Sunday, June 20, 2010

calendula on father's day

This is my dad's hoe. He always called it a "chankoh," but I can find no references to such a tool online. He told me it was something they used when he was growing up in Singapore.

Dad loved to garden, so when he died unexpectedly in the spring of 2008, we gave out seed packets at his service. It was a hard year for all of us, but the kids and I did manage to empty a few packets into some dirt. Sometimes we remembered to water.

Fortunately, one of the seed packets contained calendula. When the kids were small, I kept calendula spray in the fridge for cuts and scrapes. It is reputed to have antiseptic properties, and it doesn't sting. Calendula, it also turns out, is a determined flower; growing is what-it-does.

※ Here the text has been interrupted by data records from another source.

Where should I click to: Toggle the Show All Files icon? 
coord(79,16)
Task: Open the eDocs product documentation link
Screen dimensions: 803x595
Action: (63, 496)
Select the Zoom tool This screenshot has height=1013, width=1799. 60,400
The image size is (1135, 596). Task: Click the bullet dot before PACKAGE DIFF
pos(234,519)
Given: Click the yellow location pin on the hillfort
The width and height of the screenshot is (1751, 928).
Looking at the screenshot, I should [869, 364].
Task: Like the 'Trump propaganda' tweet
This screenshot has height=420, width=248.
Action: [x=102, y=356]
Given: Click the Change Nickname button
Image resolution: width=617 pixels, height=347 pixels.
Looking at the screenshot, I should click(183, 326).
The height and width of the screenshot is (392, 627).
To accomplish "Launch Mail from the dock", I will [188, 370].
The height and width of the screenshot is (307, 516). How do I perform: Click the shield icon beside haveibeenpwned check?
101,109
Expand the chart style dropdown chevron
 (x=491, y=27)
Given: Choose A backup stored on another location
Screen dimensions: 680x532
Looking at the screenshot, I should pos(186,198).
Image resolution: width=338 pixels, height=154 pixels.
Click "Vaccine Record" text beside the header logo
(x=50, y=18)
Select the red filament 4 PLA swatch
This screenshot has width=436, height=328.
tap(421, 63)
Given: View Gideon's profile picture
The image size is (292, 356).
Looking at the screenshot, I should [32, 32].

Here is calendula in March:

And in April:

Last week the petals had dropped off, so I pulled the plants.

A close-up of the seed heads:

And finally, after a few sessions of clipping and sifting...

...we can start all over again.Yes, these flowers and seeds are descendants of the original seed packet handed out at Dad's memorial service over two years ago. The calendula plants have lived with us all this time.

With any luck, we will always have them.


  1. *sob* that is beautiful! a little bit of your dad, always with you in your garden. So lovely that you take the time to keep the cycle going.

  2. What a wonderful memorial of your father!

  3. A charming, and very touching, blog post Suzie!

  4. You made me smile :) I think we need calendula in our yard too.....

  5. What a heart warming blog...brought me to tears. I am glad that you had those calendulas. Of course, your pictures are beautiful and bring you into the moment.

  6. Thank you, all, for the encouragement. And Robyn--I have as many calendula seeds as you could ever want! :)

  7. Oh, how great! Would you part with a few seeds for us? And teach us how to make them grow?

  8. Of course! And they really do practically grow on their own--no lessons necessary. :)

  9. I want to plant some now. I'll never see one and not think of your story now!